SELECTED TEXT »
★ ★ ★ ★ ★

Patricia Lewis: ‘I learned about nuclear weapons before Santa Claus’

The outgoing director of Chatham House’s International Security Programme shares her first memory of the bomb, what inspired her career in nuclear physics and the amazing women written out of history.

The World Today Published 9 December 2024 4 minute READ

Dr Patricia Lewis

Former Research Director; Director, International Security Programme

You’re a child of the nuclear age. Were you inspired to start a career in nuclear arms control because of your PhD in nuclear physics – or did your interest start sooner?

My father, a mathematician, was working in nuclear missile design at the time of the Cuban Missile Crisis in 1962. I was five, and I remember my mother crying all the time and my father being preoccupied. I asked my father what was happening, and he told me there might be a war, with these big bombs, but don’t worry because it’s so awful that they won’t do it. He was worried sick, so I didn’t fully believe him. That was my introduction to nuclear weapons and nuclear deterrence. He told me about Santa Claus the following year. 

My father, who was the first person in his family to stay on in school after 14, then went into energy and ended up in charge of European affairs for British Gas. He became involved with Chatham House, on energy and climate change and co-chairing a committee with Jonathan Stern. My mother had trained as a nurse but should have been a teacher – she had extraordinary communication skills and was quite the linguist as a speaker of Irish.

woman in dark suit sits on stage during a panel discussion

Patricia Lewis, who has lead Chatham House’s International Security Programme since 2012, says there needs to be a greater diversity of voices in the security sector. 

What made you to move from academia into arms control? 

In the early 1980s I took a job at the University of Auckland as a physics lecturer and helped set up the New Zealand branch of Scientists Against Nuclear Arms.

As scientists we supported activists with information and analysis. It was a really interesting time. I had adopted my first child from Kolkata – I had spent a year there working voluntarily – so I was a young mother thinking a lot about the future, at a dangerous period of the Cold War. There was palpable fear, but also films, books and marches. The problem was that the activists were so successful in getting nuclear-armed vessels banned from New Zealand waters that we felt that we could do anything.

When I came back to Britain, I decided to leave academic physics and become the first employee of the Verification Technology Information Centre (Vertic), just as Mikhail Gorbachev came to power – it was an exciting time with so much potential.

★ ★ ★ ★ ★

DATA SHOWN »
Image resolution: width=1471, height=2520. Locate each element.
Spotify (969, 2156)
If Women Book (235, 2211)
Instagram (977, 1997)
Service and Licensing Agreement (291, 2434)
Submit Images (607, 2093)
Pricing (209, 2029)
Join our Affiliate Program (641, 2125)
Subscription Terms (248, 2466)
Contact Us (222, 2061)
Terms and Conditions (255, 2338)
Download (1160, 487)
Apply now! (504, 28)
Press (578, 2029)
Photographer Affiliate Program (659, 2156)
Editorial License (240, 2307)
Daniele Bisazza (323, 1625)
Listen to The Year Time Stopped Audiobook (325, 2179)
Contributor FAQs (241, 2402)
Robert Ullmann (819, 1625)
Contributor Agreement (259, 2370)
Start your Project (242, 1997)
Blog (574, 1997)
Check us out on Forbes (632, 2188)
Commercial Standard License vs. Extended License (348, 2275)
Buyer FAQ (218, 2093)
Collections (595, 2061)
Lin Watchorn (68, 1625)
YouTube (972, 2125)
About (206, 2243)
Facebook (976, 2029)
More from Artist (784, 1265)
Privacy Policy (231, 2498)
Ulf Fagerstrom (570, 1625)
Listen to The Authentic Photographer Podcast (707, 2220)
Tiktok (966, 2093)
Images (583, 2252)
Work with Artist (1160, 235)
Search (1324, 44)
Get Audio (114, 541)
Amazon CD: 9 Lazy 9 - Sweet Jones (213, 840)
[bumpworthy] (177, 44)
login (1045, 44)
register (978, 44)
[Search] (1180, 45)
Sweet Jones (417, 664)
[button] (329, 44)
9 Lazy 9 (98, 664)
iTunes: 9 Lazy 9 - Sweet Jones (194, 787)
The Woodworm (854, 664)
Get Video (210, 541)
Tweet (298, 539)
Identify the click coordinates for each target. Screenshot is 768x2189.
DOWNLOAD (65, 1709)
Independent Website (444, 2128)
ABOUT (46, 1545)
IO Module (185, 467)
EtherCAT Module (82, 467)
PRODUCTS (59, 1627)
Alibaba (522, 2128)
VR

★ ★ ★ ★ ★

PROBLEM DESCRIPTION » In the Patricia Lewis interview, change "Chatham House" to "the Institute" throughout the passage that begins at the words "Patricia Lewis: ‘I" and ends after "interest start sooner?", and give that passage in full.

OUTPUT FOR THIS EXERCISE »
Patricia Lewis: ‘I learned about nuclear weapons before Santa Claus’

The outgoing director of the Institute’s International Security Programme shares her first memory of the bomb, what inspired her career in nuclear physics and the amazing women written out of history.

The World Today Published 9 December 2024 4 minute READ

Dr Patricia Lewis

Former Research Director; Director, International Security Programme

You’re a child of the nuclear age. Were you inspired to start a career in nuclear arms control because of your PhD in nuclear physics – or did your interest start sooner?